Napoleon’s triumphant march north to Paris is the favourite story among pro-Bonaparte historians. They savour every detail. Reading their accounts, you get to know everything Napoleon ate en route (half a roast chicken in the village of Roccavignon near Grasse, for example, and roast duck and olives in Sisteron, in the foothills of the Alps), how little he slept (he would set off every morning at four a.m.), and the flattering speeches he gave in every town he crossed (‘my dearest wish was to arrive with the speed of an eagle in this good town of Gap/Grenoble/what’s its name again?’).

The descriptions of how French soldiers, supposedly in the service of Louis XVIII, defied their officers and joined Napoleon are the stuff of a propaganda film. These are the Bonapartists’ fondest memories.

Just outside Grenoble, for example, the returning Emperor was faced by 700 soldiers sent to stop his advance. Obeying orders, they raised their muskets and pointed them at Napoleon. Telling his musicians to play ‘La Marseillaise’, the revolutionary song that had been the exit music for Louis XVIII’s predecessor in 1789, Napoleon walked alone towards the line of 700 rifles. When he was within easy shooting range, he opened his famous grey overcoat and called out, ‘If there is among you one soldier who wants to kill his Emperor, here I am.’

In reply came a volley of ‘Vive l’Empereur!’ The order to fire was ignored and the men rushed to greet Napoleon. Boney was back.

In Lyon, there was a similar scene of defiance. Louis XVIII’s brother Charles came to lead the defence of the city. He inspected the 1,500-strong garrison, who were treated to a patriotic speech by their commanding officer and then ordered to shout ‘Vive le Roi!’ None obeyed. Charles went out into the ranks and politely asked a dragoon to give the shout. The man bravely stayed mute, and the King’s brother leapt straight into his carriage and left for Paris. The monarchy, he realised, was finished (again).

Back in Paris, Napoleon’s old friend Marshal Ney was less supportive than the lower ranks. He declared that the fallen Emperor ‘deserved to be brought back [to Paris] in an iron cage’.
fn11
He told Louis that ‘every Frenchman should repel him’, and suggested to the King that his troops would be more loyal if Louis himself was seen going into battle. Not on a horse, of course (it would have needed an elephant to carry him), but perhaps carried on a litter? No doubt aware that his bulk would make a large target for Napoleon’s guns, Louis decided that it was wiser for him to escape back into exile.

This all sounds like a hero’s return for Napoleon, but it would be a mistake to ignore the voices of dissent, even among his supporters. One officer, a certain Colonel Le Bédoyère, a veteran of the Russian campaign, brought his soldiers over to Napoleon but warned him, ‘No more ambition, Sire, no more despotism. Your Majesty must abandon the system of conquests and extreme power that brought misfortune to France and yourself.’

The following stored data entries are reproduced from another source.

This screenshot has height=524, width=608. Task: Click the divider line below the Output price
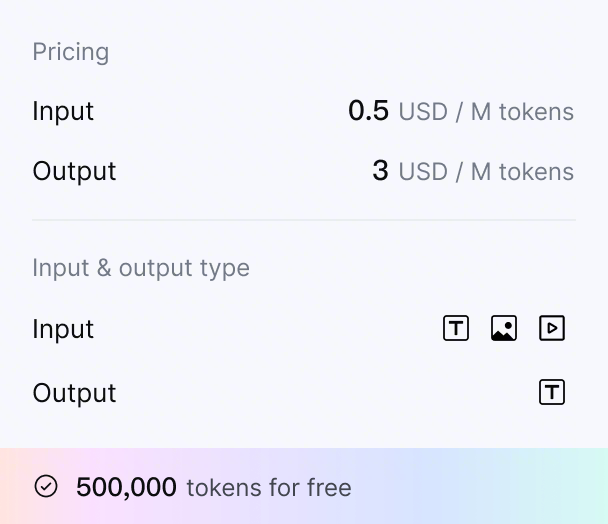304,220
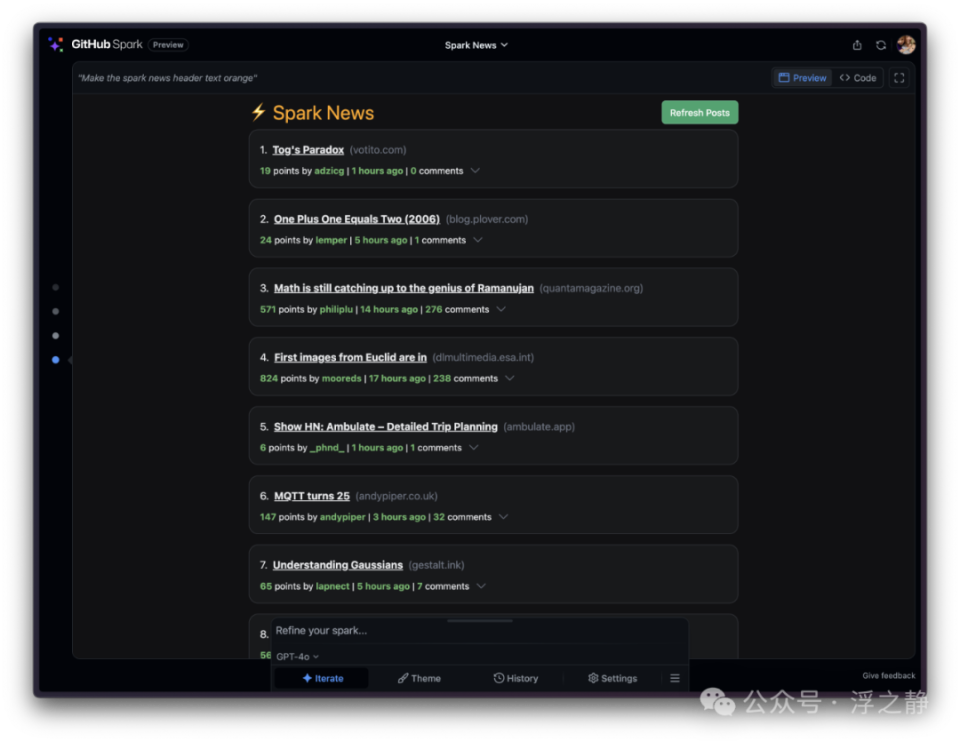
Task: Open the profile avatar menu
Action: (x=906, y=44)
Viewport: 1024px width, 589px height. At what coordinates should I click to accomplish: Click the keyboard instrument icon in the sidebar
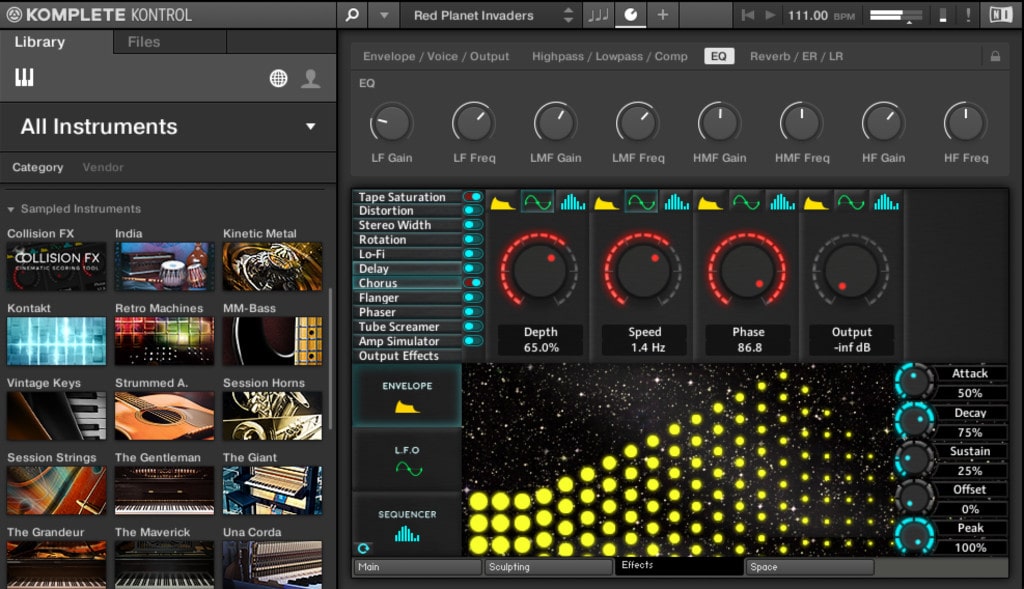pyautogui.click(x=22, y=78)
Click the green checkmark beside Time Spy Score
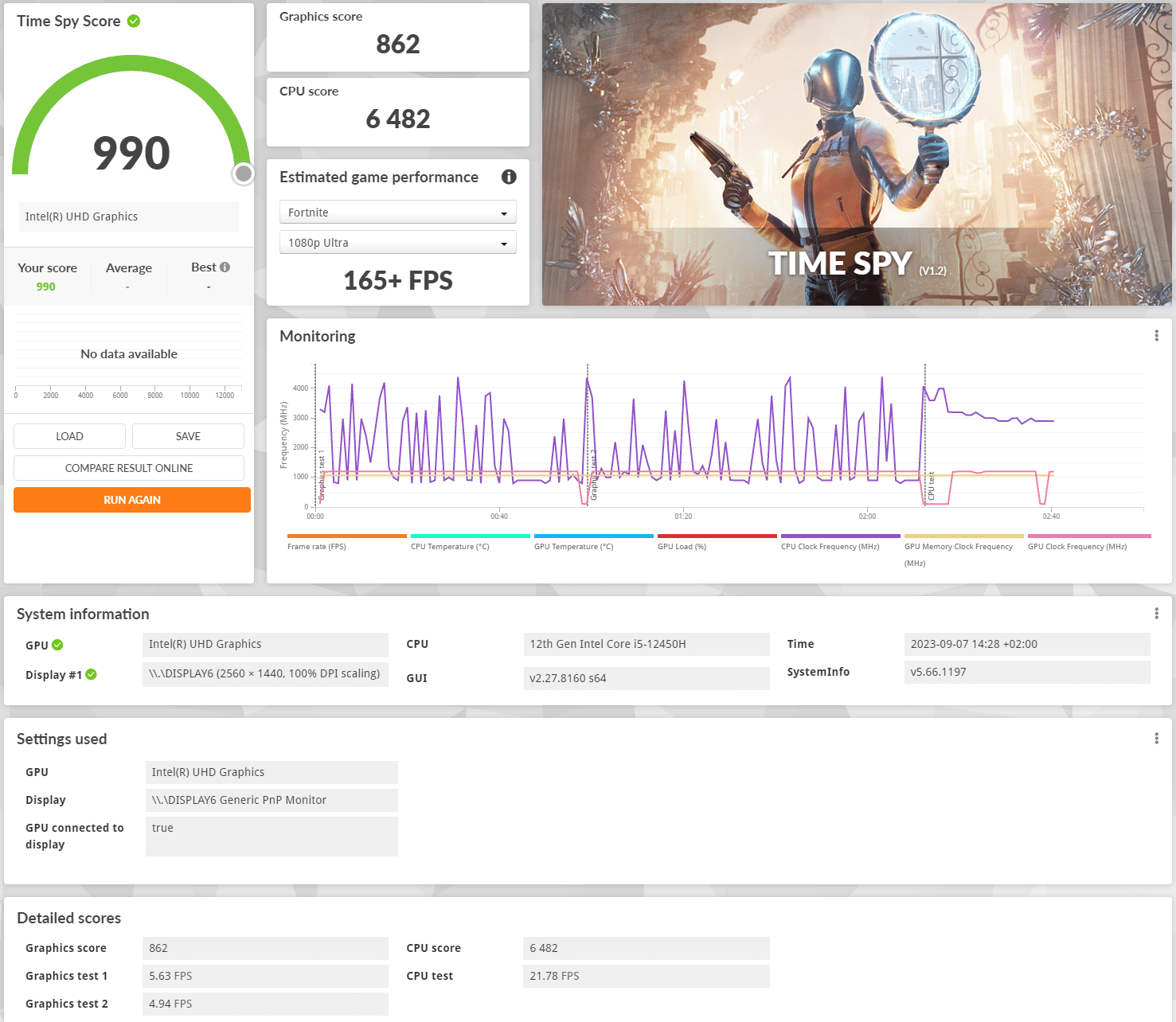Viewport: 1176px width, 1022px height. coord(134,21)
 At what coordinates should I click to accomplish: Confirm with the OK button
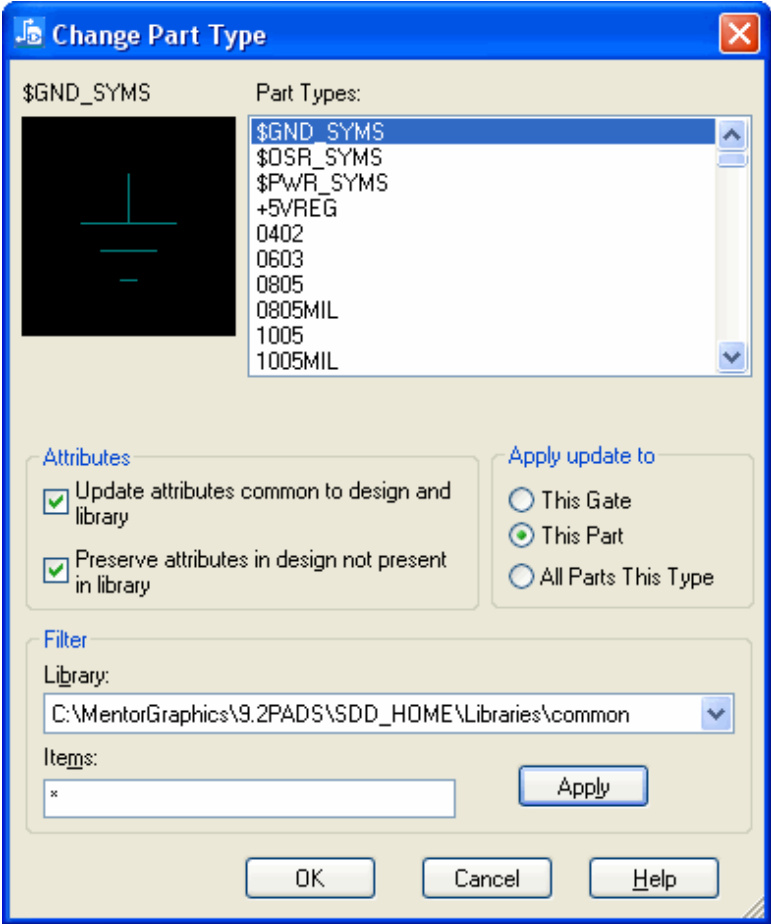coord(310,879)
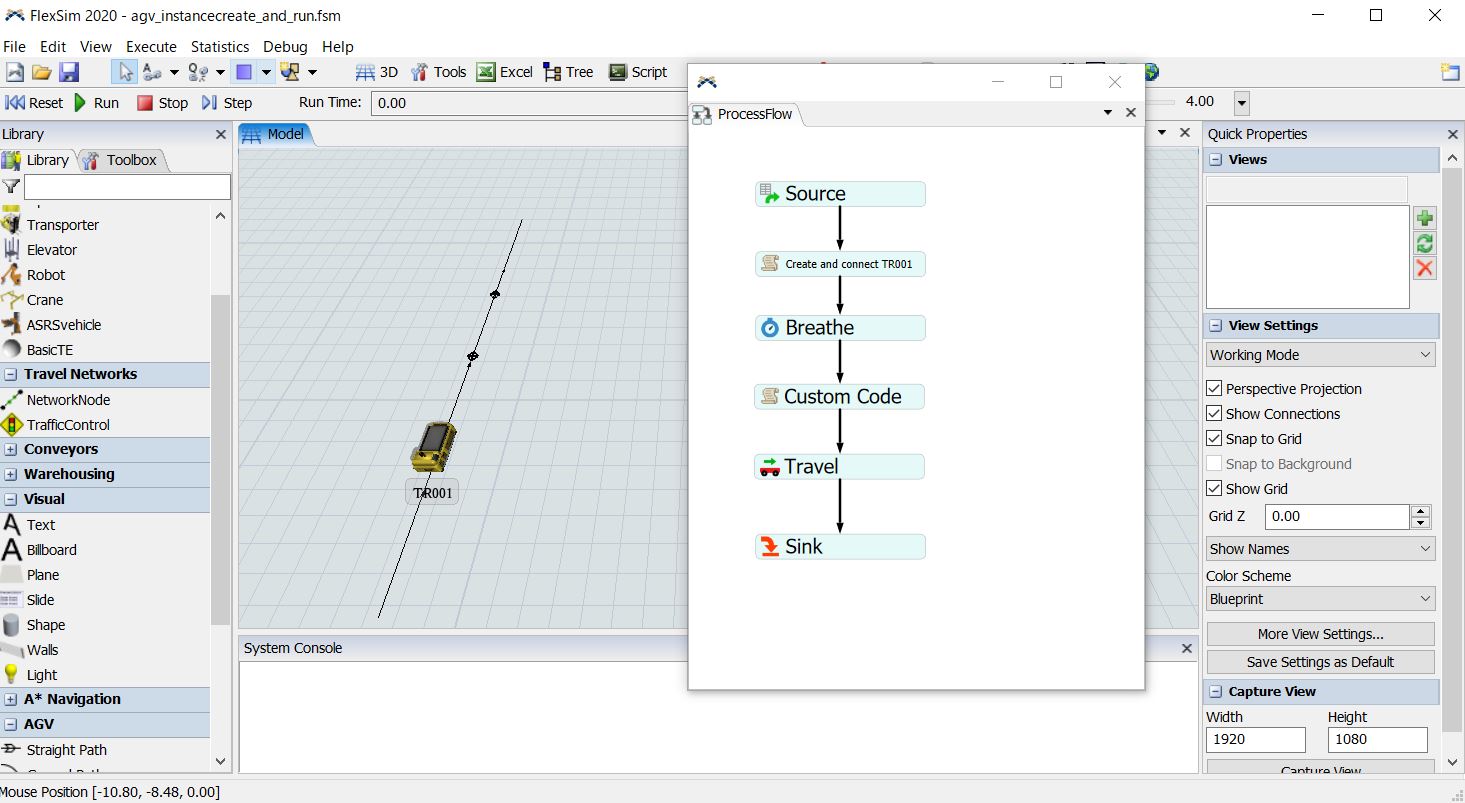1465x803 pixels.
Task: Open the Color Scheme Blueprint dropdown
Action: 1320,599
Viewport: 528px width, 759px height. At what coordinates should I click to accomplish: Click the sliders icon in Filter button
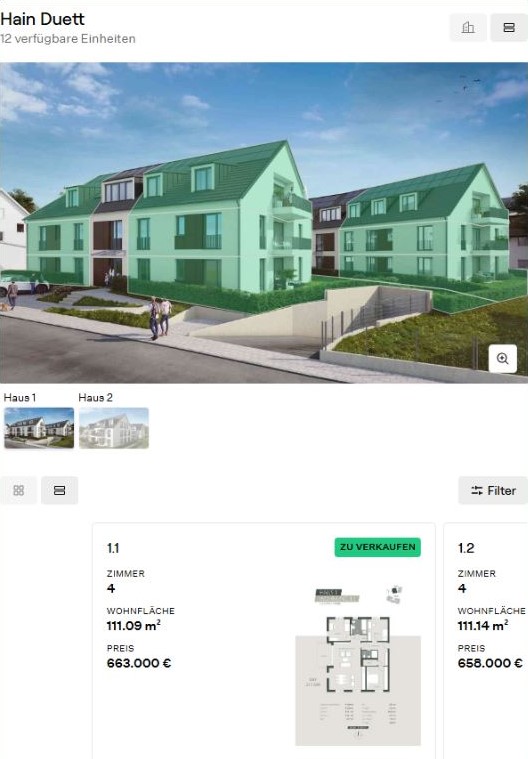[477, 490]
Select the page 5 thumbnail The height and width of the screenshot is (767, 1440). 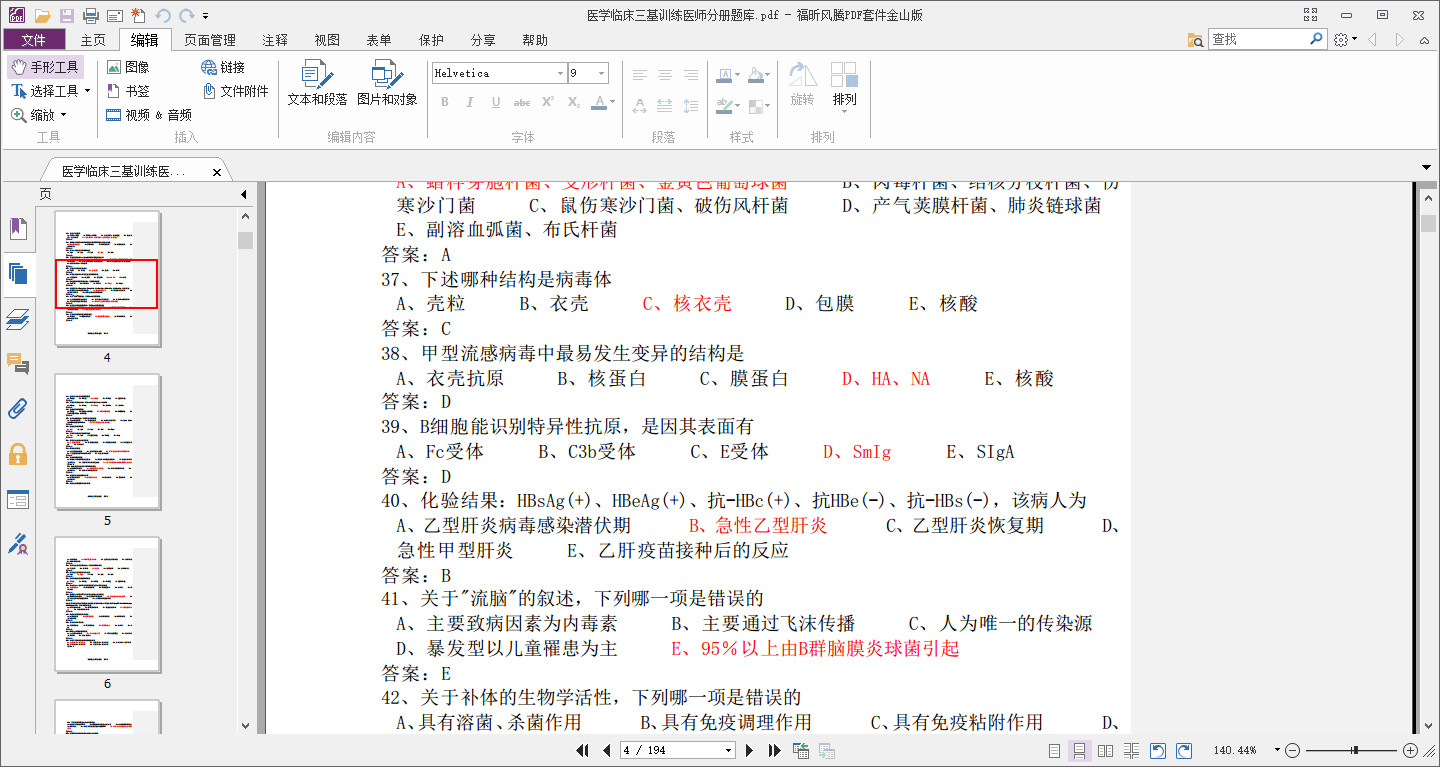coord(107,442)
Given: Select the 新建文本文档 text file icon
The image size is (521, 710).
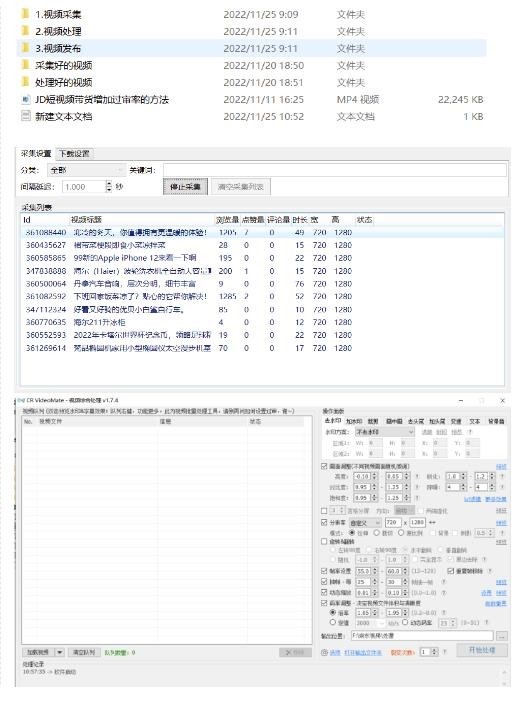Looking at the screenshot, I should pos(25,116).
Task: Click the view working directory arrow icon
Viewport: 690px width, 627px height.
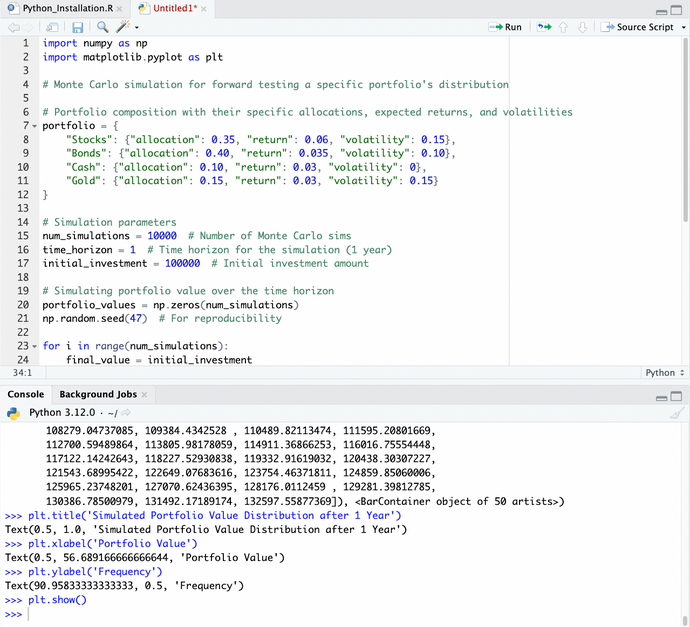Action: coord(127,412)
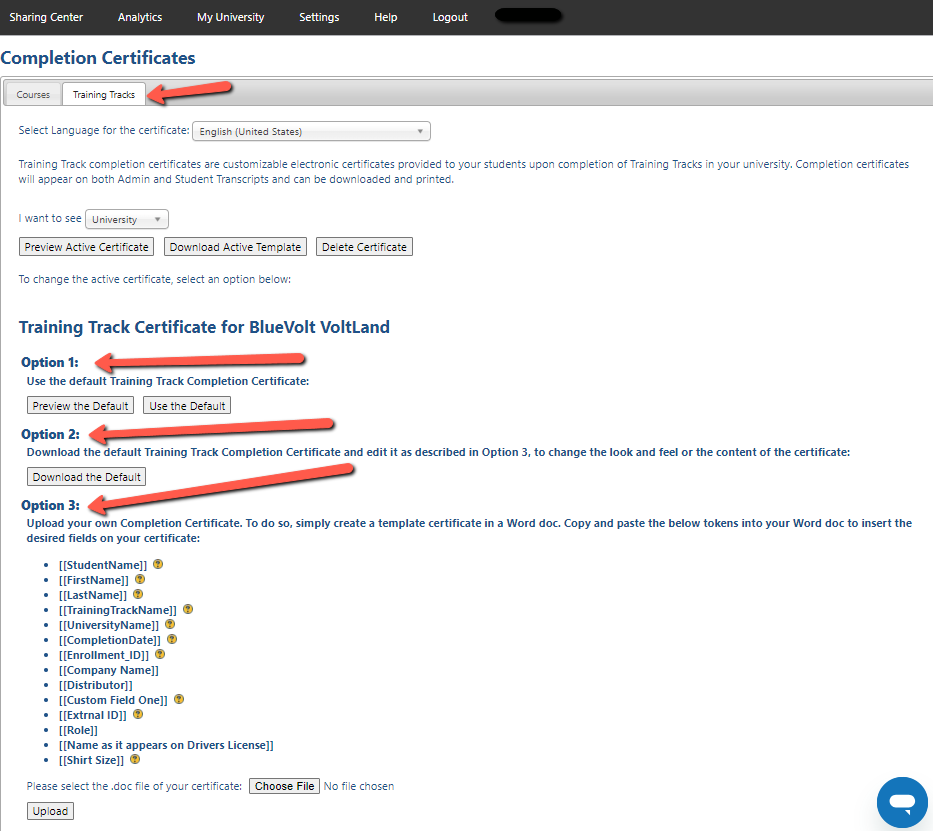Click Download Active Template button
Image resolution: width=933 pixels, height=831 pixels.
tap(235, 247)
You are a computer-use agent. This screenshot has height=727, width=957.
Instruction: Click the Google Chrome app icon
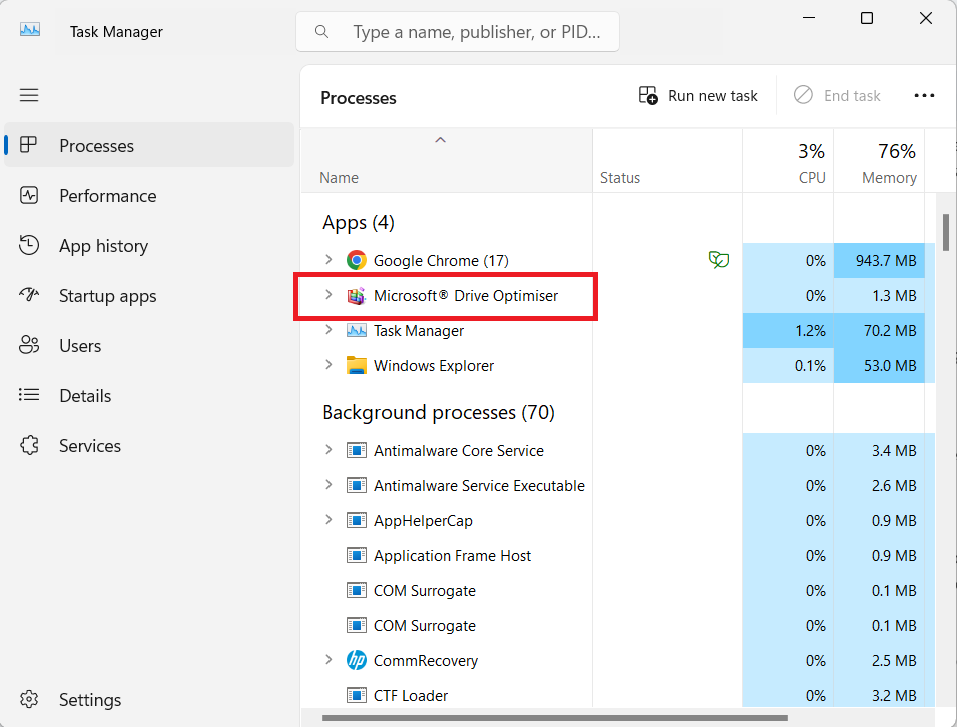click(357, 261)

The newspapers of the time were also largely against Napoleon. Louis XVIII had only recently granted freedom of the press, and the editors didn’t want to lose it again to their deposed dictator. The papers embarked on a campaign of disinformation, claiming for example that Napoleon had been stopped at Digne in the French Alps and chased off by local peasants. The problem was that by the time a report was published in the papers, rumours had outrun it. On the day Napoleon was supposedly turned back at Digne, he was already 200 kilometres north of there, in Grenoble.

What is not always pointed out in French history books is that Napoleon chose a Hannibal-like route through the French Alps because he was afraid of meeting hostile crowds in large towns along the south coast, like Toulon, where he had suppressed the pro-royalist revolt in 1793.

In a recent study of private letters written at the time, a French historian called Aurélien Lignereux revealed that Napoleon was right to be afraid of opposition. Ordinary middle-class French people were reacting to the news of his return with trepidation. They saw it as yet another upheaval, and suspected that war would be around the corner yet again.